Stored data entries:
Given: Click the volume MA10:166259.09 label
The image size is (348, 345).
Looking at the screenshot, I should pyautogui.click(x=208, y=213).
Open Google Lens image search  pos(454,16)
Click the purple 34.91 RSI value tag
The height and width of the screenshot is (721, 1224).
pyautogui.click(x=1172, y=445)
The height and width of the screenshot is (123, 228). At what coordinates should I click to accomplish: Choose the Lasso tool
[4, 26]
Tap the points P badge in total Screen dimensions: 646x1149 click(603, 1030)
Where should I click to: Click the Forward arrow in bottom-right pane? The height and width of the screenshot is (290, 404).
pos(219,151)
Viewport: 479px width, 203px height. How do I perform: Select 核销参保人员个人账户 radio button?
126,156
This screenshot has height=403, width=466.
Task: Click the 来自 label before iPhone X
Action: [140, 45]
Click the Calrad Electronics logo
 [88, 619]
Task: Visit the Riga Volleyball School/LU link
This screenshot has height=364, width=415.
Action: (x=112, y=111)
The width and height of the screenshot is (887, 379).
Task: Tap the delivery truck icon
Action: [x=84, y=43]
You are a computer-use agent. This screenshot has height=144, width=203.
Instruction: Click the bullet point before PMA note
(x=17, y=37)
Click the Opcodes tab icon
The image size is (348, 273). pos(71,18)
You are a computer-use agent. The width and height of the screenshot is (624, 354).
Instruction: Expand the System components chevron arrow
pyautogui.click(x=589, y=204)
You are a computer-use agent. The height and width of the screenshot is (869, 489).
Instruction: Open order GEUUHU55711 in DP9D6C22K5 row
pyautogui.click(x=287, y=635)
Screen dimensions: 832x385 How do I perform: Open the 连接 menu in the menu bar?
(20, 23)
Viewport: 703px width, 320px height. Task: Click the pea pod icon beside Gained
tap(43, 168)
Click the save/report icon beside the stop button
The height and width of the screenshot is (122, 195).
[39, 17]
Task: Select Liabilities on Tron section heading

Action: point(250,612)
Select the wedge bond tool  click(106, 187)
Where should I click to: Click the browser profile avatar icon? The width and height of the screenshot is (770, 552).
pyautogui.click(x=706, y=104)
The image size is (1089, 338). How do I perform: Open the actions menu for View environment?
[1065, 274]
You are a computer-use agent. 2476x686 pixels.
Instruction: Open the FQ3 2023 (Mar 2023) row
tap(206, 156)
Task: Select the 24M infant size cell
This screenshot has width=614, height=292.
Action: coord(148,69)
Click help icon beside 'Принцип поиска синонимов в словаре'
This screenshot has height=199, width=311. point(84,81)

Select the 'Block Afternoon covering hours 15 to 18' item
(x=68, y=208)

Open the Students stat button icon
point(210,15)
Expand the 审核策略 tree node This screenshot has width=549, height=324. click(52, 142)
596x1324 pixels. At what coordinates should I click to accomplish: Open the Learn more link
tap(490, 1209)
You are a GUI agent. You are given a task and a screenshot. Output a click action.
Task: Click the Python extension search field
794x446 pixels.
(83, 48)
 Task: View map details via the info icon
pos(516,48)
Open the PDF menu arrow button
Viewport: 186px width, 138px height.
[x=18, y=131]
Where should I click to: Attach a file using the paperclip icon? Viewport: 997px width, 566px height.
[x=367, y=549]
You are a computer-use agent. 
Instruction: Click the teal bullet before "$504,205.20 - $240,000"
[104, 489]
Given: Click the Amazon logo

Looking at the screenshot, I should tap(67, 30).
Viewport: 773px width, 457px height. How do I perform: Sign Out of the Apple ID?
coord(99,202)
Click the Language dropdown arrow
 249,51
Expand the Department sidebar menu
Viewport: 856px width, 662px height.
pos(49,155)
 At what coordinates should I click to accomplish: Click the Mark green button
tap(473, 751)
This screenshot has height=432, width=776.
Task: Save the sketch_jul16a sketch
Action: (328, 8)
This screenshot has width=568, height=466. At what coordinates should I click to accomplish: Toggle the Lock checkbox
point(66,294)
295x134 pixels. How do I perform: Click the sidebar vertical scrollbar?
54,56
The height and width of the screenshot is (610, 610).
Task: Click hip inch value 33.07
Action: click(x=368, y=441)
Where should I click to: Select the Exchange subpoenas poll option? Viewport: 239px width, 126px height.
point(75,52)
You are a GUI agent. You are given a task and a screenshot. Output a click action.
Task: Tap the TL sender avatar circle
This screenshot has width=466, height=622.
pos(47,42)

AIM OF THE TASK:
Restate every entry above exactly as it stands.

EXPECTED OUTPUT:
Given: Click the volume MA10:166259.09 label
The image size is (348, 345).
Looking at the screenshot, I should pyautogui.click(x=208, y=213).
Open Google Lens image search  pos(454,16)
Click the purple 34.91 RSI value tag
The height and width of the screenshot is (721, 1224).
pyautogui.click(x=1172, y=445)
The height and width of the screenshot is (123, 228). At what coordinates should I click to accomplish: Choose the Lasso tool
[4, 26]
Tap the points P badge in total Screen dimensions: 646x1149 click(603, 1030)
Where should I click to: Click the Forward arrow in bottom-right pane? The height and width of the screenshot is (290, 404).
pos(219,151)
Viewport: 479px width, 203px height. How do I perform: Select 核销参保人员个人账户 radio button?
126,156
This screenshot has height=403, width=466.
Task: Click the 来自 label before iPhone X
Action: [140, 45]
Click the Calrad Electronics logo
 [88, 619]
Task: Visit the Riga Volleyball School/LU link
This screenshot has height=364, width=415.
Action: (x=112, y=111)
The width and height of the screenshot is (887, 379).
Task: Tap the delivery truck icon
Action: [x=84, y=43]
You are a computer-use agent. This screenshot has height=144, width=203.
Instruction: Click the bullet point before PMA note
(x=17, y=37)
Click the Opcodes tab icon
The image size is (348, 273). pos(71,18)
You are a computer-use agent. The width and height of the screenshot is (624, 354).
Instruction: Expand the System components chevron arrow
pyautogui.click(x=589, y=204)
You are a computer-use agent. The height and width of the screenshot is (869, 489).
Instruction: Open order GEUUHU55711 in DP9D6C22K5 row
pyautogui.click(x=287, y=635)
Screen dimensions: 832x385 How do I perform: Open the 连接 menu in the menu bar?
(20, 23)
Viewport: 703px width, 320px height. Task: Click the pea pod icon beside Gained
tap(43, 168)
Click the save/report icon beside the stop button
The height and width of the screenshot is (122, 195).
[39, 17]
Task: Select Liabilities on Tron section heading

Action: point(250,612)
Select the wedge bond tool  click(106, 187)
Where should I click to: Click the browser profile avatar icon? The width and height of the screenshot is (770, 552).
pyautogui.click(x=706, y=104)
The image size is (1089, 338). How do I perform: Open the actions menu for View environment?
[1065, 274]
You are a computer-use agent. 2476x686 pixels.
Instruction: Open the FQ3 2023 (Mar 2023) row
tap(206, 156)
Task: Select the 24M infant size cell
This screenshot has width=614, height=292.
Action: coord(148,69)
Click help icon beside 'Принцип поиска синонимов в словаре'
This screenshot has height=199, width=311. point(84,81)

Select the 'Block Afternoon covering hours 15 to 18' item
(x=68, y=208)

Open the Students stat button icon
point(210,15)
Expand the 审核策略 tree node This screenshot has width=549, height=324. click(52, 142)
596x1324 pixels. At what coordinates should I click to accomplish: Open the Learn more link
tap(490, 1209)
You are a GUI agent. You are given a task and a screenshot. Output a click action.
Task: Click the Python extension search field
794x446 pixels.
(83, 48)
 Task: View map details via the info icon
pos(516,48)
Open the PDF menu arrow button
Viewport: 186px width, 138px height.
[x=18, y=131]
Where should I click to: Attach a file using the paperclip icon? Viewport: 997px width, 566px height.
[x=367, y=549]
You are a computer-use agent. 
Instruction: Click the teal bullet before "$504,205.20 - $240,000"
[104, 489]
Given: Click the Amazon logo

Looking at the screenshot, I should tap(67, 30).
Viewport: 773px width, 457px height. How do I perform: Sign Out of the Apple ID?
coord(99,202)
Click the Language dropdown arrow
 249,51
Expand the Department sidebar menu
Viewport: 856px width, 662px height.
pos(49,155)
 At what coordinates should I click to accomplish: Click the Mark green button
tap(473, 751)
This screenshot has height=432, width=776.
Task: Save the sketch_jul16a sketch
Action: (328, 8)
This screenshot has width=568, height=466. At what coordinates should I click to accomplish: Toggle the Lock checkbox
point(66,294)
295x134 pixels. How do I perform: Click the sidebar vertical scrollbar?
54,56
The height and width of the screenshot is (610, 610).
Task: Click hip inch value 33.07
Action: click(x=368, y=441)
Where should I click to: Select the Exchange subpoenas poll option? Viewport: 239px width, 126px height.
point(75,52)
You are a GUI agent. You are given a task and a screenshot. Output a click action.
Task: Tap the TL sender avatar circle
This screenshot has width=466, height=622.
pos(47,42)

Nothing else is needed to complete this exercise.